In the wake of the recent “WannaCry” ransomware attacks that have made news headlines around the globe, BankFive would like to remind its customers about the importance of staying vigilant and alert online. Here are some tips for avoiding ransomware attacks, and other email phishing schemes.avoid ransomware

  • If you receive an email from someone you don’t know, and weren’t expecting such an email, open it with caution. You should always be suspicious of emails from an unrecognized source.
  • Never click on any links, or open any attachments, in an email from an unknown sender.
  • Be sure to read all emails carefully, and be on the lookout for any misspelled words or poor grammar. Oftentimes, this can be a sign of a phishing email.
  • Phishing emails will commonly contain time-based deadlines or threats. Seeing this type of messaging in an email should be a red flag.
  • If something seems too good to be true, it probably is! If you didn’t enter a contest, you probably didn’t win one. Don’t be fooled by an email that contains suspicious offers or enticements. And if you receive a check you weren’t expecting, don’t deposit it. Never consider conducting a banking transaction for people you don’t know.
  • Any time you receive an email requesting that you provide personal or financial information, be wary. The government, and most companies that you do business with will never ask for sensitive information via email. BankFive will never contact you by email for such information. If you’re concerned that a company does need information from you, call them up at a number you know is theirs (don’t trust a phone number provided in the email). They should be able to either confirm or deny the legitimacy of the email you received. And remember that BankFive will never call you to ask for your account information either!
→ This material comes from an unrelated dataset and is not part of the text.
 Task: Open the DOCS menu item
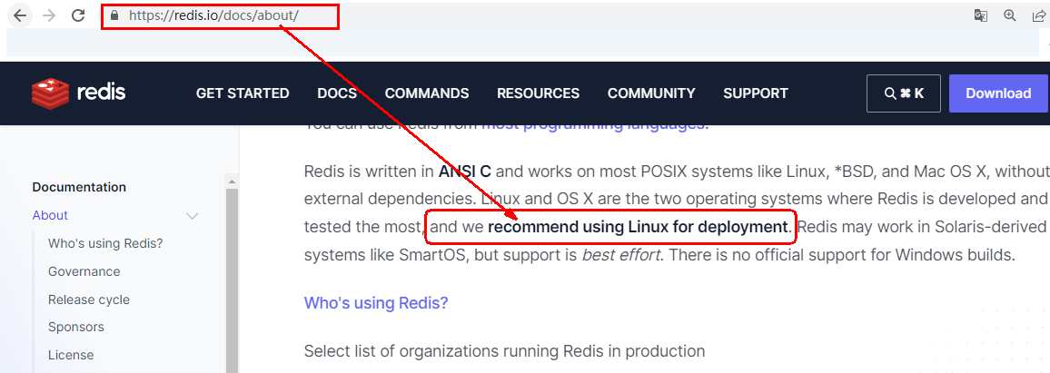(x=337, y=93)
  • If you ever do follow a link in an email, NEVER enter any passwords, user IDs or other personal information on the site you reach. A common tactic used in phishing scams is to “spoof” a legitimate web page so that users think they’re on an authentic website. If you get an email from your bank or another company prompting you to log into your account, don’t use a link in the email. You’re better off typing the site’s web address directly into your browser, or using a previously created bookmark to access the site. That way, you’ll know you’re entering your information on the real one.